(Activity):
Going through the entries below, work out how many lines have the string "each" in them. Give the number and nothing more.

(Stored data entries)
Start of Block
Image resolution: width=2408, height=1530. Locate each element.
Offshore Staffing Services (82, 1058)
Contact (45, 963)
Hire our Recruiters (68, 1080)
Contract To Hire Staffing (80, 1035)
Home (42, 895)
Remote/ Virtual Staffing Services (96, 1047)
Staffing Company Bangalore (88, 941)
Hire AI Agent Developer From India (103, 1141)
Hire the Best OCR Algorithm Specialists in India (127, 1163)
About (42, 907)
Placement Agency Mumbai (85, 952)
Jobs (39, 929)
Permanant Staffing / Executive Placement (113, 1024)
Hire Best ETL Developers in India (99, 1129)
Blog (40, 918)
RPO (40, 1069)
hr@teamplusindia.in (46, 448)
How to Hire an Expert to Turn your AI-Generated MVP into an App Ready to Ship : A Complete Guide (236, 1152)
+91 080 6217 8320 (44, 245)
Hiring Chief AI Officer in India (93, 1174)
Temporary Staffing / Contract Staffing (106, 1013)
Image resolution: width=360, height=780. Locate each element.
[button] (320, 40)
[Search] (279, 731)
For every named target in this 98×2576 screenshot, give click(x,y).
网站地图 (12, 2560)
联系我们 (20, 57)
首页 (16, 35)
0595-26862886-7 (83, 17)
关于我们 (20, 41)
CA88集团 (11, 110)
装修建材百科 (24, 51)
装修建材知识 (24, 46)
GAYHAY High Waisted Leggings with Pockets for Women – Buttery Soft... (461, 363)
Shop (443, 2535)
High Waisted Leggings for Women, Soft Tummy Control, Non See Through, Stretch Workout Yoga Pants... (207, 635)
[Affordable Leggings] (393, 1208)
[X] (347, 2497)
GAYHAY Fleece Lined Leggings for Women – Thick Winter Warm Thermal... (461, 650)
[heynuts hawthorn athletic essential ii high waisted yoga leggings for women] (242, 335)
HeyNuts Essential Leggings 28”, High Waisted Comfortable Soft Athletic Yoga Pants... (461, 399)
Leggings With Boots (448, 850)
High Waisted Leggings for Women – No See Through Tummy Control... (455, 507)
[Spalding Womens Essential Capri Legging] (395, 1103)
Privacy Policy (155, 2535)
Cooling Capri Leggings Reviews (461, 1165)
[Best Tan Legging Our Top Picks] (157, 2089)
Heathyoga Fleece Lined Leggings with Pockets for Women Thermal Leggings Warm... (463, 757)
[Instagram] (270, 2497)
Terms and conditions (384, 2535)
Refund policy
End of Block
(Result):
2